**YOUR ASSIGNMENT**.
Repeat only the stretch of lines below that runs from the line with "Click the FWHM=5.65 readout in status line" through the line with "You are a computer-use agent. Image", unaltered.
-*-
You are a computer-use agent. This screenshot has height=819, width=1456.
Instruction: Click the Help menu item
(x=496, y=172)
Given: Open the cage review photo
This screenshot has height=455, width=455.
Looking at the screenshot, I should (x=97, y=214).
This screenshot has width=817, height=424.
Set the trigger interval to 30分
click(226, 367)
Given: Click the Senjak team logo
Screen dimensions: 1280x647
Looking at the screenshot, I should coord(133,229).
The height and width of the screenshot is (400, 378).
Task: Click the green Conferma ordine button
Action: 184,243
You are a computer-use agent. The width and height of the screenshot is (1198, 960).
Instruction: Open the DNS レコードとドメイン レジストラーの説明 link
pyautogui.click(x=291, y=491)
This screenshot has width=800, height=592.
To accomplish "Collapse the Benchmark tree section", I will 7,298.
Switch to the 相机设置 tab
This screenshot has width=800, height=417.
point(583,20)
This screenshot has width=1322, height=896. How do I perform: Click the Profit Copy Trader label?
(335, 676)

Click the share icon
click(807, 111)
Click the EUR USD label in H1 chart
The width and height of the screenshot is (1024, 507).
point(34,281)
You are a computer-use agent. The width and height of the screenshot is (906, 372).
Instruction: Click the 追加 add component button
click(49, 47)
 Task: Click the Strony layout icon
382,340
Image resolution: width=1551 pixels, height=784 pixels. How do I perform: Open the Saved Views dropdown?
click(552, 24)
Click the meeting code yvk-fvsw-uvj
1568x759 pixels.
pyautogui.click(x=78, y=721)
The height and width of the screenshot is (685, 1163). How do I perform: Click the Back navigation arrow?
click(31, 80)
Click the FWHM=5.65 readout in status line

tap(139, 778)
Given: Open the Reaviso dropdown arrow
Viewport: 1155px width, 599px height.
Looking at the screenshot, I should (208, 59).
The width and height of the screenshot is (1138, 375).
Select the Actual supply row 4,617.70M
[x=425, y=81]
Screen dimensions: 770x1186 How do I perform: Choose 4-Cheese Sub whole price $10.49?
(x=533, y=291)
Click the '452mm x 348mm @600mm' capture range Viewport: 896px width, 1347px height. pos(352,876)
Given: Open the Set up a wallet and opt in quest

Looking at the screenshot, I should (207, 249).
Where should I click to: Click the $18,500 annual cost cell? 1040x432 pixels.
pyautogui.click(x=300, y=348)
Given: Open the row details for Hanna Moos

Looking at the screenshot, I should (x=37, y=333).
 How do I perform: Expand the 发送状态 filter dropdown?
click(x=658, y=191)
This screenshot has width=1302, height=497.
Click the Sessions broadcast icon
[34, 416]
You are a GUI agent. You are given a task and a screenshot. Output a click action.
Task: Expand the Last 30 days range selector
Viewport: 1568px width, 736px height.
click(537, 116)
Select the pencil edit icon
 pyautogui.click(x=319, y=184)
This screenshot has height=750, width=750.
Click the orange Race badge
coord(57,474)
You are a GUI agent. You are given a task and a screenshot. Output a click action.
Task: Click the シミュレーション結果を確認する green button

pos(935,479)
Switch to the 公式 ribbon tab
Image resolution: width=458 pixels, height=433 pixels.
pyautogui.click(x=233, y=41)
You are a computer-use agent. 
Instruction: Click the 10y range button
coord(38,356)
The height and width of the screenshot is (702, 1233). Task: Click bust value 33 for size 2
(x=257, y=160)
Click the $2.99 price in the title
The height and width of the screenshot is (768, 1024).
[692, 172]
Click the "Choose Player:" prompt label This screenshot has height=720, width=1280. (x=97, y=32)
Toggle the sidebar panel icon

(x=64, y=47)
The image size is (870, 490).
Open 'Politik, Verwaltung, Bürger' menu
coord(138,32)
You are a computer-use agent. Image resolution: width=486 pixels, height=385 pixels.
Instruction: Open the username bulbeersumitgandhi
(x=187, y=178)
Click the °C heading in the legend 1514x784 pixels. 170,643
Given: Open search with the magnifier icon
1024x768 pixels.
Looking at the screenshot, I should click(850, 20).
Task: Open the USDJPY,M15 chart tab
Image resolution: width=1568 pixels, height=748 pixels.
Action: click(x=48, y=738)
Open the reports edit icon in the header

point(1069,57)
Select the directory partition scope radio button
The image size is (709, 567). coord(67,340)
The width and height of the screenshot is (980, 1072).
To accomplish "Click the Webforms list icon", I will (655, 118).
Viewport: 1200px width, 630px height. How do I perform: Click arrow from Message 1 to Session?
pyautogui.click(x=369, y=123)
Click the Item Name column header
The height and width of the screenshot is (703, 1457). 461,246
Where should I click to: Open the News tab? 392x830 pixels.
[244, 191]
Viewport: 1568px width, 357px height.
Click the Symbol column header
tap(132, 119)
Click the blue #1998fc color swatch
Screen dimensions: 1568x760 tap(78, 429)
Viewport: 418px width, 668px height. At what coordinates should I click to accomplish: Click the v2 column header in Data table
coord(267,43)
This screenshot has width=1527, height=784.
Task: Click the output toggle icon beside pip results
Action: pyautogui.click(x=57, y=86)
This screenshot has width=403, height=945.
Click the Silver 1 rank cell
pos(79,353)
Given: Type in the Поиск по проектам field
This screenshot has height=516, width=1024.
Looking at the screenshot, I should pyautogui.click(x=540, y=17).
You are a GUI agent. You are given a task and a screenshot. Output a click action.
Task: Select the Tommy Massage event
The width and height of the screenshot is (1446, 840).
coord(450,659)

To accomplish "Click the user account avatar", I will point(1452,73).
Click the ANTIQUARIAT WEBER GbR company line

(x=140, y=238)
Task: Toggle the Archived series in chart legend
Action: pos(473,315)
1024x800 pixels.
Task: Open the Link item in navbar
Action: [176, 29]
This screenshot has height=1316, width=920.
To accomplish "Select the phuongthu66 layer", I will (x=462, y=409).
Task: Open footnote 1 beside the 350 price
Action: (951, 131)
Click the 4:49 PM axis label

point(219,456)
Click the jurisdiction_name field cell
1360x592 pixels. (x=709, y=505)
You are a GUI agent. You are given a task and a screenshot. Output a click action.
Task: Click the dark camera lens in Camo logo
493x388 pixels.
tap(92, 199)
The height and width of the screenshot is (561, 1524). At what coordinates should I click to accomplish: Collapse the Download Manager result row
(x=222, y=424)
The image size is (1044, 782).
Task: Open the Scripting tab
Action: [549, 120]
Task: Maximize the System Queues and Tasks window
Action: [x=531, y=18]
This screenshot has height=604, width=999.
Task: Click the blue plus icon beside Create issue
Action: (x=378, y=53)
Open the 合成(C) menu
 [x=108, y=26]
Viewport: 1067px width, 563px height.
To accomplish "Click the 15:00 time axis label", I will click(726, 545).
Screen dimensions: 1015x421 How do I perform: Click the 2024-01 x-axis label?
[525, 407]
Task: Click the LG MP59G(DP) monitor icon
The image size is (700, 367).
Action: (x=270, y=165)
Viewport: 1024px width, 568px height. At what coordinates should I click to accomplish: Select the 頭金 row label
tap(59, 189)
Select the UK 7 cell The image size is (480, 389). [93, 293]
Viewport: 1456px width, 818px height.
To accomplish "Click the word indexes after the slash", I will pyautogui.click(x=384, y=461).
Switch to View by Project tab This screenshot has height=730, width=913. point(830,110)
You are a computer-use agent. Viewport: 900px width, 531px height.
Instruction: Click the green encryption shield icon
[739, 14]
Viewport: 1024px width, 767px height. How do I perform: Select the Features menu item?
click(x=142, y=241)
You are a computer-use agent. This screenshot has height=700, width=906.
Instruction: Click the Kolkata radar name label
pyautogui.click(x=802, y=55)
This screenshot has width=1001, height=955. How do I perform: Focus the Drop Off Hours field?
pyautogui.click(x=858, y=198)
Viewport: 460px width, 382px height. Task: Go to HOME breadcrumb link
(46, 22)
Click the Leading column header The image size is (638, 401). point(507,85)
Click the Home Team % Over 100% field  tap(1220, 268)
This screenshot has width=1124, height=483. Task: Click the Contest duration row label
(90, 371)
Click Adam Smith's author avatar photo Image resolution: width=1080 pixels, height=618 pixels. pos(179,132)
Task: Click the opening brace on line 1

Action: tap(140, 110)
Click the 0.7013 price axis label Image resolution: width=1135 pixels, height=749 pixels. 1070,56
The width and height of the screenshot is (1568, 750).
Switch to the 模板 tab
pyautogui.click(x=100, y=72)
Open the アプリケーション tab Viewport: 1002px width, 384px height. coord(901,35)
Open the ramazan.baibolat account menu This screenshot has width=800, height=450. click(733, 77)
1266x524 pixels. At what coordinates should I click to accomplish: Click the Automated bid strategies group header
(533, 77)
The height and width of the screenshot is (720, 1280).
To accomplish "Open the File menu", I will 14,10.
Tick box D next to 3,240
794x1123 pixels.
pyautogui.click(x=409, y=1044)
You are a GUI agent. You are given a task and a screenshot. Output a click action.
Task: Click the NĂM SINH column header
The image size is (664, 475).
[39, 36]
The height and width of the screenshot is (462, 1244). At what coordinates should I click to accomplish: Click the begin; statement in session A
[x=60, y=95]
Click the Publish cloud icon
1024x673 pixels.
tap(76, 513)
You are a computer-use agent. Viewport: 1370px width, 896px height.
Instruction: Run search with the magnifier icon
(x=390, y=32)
-*-
**EXERCISE ANSWER**.
Click the FWHM=5.65 readout in status line

tap(139, 778)
Given: Open the Reaviso dropdown arrow
Viewport: 1155px width, 599px height.
Looking at the screenshot, I should (208, 59).
The width and height of the screenshot is (1138, 375).
Select the Actual supply row 4,617.70M
[x=425, y=81]
Screen dimensions: 770x1186 How do I perform: Choose 4-Cheese Sub whole price $10.49?
(x=533, y=291)
Click the '452mm x 348mm @600mm' capture range Viewport: 896px width, 1347px height. pos(352,876)
Given: Open the Set up a wallet and opt in quest

Looking at the screenshot, I should (207, 249).
Where should I click to: Click the $18,500 annual cost cell? 1040x432 pixels.
pyautogui.click(x=300, y=348)
Given: Open the row details for Hanna Moos

Looking at the screenshot, I should (x=37, y=333).
 How do I perform: Expand the 发送状态 filter dropdown?
click(x=658, y=191)
This screenshot has width=1302, height=497.
Click the Sessions broadcast icon
[34, 416]
You are a GUI agent. You are given a task and a screenshot. Output a click action.
Task: Expand the Last 30 days range selector
Viewport: 1568px width, 736px height.
click(537, 116)
Select the pencil edit icon
 pyautogui.click(x=319, y=184)
This screenshot has height=750, width=750.
Click the orange Race badge
coord(57,474)
You are a GUI agent. You are given a task and a screenshot. Output a click action.
Task: Click the シミュレーション結果を確認する green button

pos(935,479)
Switch to the 公式 ribbon tab
Image resolution: width=458 pixels, height=433 pixels.
pyautogui.click(x=233, y=41)
You are a computer-use agent. 
Instruction: Click the 10y range button
coord(38,356)
The height and width of the screenshot is (702, 1233). Task: Click bust value 33 for size 2
(x=257, y=160)
Click the $2.99 price in the title
The height and width of the screenshot is (768, 1024).
[692, 172]
Click the "Choose Player:" prompt label This screenshot has height=720, width=1280. (x=97, y=32)
Toggle the sidebar panel icon

(x=64, y=47)
The image size is (870, 490).
Open 'Politik, Verwaltung, Bürger' menu
coord(138,32)
You are a computer-use agent. Image resolution: width=486 pixels, height=385 pixels.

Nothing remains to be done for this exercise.